- **What the task requires**
Reproduce the items word for word, covering the stretch from the line containing "Toggle visibility eye for Rotation variable" through the line containing "(x=261, y=204)".

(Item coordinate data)
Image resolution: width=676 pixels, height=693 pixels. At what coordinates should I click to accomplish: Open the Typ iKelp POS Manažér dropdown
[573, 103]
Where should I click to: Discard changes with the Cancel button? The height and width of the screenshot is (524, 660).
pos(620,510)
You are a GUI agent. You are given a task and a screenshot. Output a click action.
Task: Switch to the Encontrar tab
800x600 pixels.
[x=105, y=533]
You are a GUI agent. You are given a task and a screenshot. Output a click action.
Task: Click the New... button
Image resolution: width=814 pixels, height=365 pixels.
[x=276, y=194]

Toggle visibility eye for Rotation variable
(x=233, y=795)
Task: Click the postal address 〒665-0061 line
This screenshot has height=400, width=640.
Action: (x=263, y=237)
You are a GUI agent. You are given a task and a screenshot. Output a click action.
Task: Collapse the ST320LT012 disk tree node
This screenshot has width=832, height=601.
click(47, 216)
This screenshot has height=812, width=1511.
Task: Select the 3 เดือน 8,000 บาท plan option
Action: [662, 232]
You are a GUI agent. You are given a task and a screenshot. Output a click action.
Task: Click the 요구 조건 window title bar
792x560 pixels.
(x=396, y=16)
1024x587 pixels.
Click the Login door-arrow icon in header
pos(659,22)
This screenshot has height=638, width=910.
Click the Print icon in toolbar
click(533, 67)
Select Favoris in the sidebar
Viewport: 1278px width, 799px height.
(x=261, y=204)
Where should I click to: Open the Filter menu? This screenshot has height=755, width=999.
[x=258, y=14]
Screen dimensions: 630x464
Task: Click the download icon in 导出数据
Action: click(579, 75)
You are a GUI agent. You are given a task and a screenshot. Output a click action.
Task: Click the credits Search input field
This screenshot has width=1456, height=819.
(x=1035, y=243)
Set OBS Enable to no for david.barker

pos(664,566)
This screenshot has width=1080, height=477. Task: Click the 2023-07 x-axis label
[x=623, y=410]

- **Result of the exercise**
Toggle visibility eye for Rotation variable
(x=233, y=795)
Task: Click the postal address 〒665-0061 line
This screenshot has height=400, width=640.
Action: (x=263, y=237)
You are a GUI agent. You are given a task and a screenshot. Output a click action.
Task: Collapse the ST320LT012 disk tree node
This screenshot has width=832, height=601.
click(47, 216)
This screenshot has height=812, width=1511.
Task: Select the 3 เดือน 8,000 บาท plan option
Action: [662, 232]
You are a GUI agent. You are given a task and a screenshot. Output a click action.
Task: Click the 요구 조건 window title bar
792x560 pixels.
(x=396, y=16)
1024x587 pixels.
Click the Login door-arrow icon in header
pos(659,22)
This screenshot has height=638, width=910.
Click the Print icon in toolbar
click(533, 67)
Select Favoris in the sidebar
Viewport: 1278px width, 799px height.
(x=261, y=204)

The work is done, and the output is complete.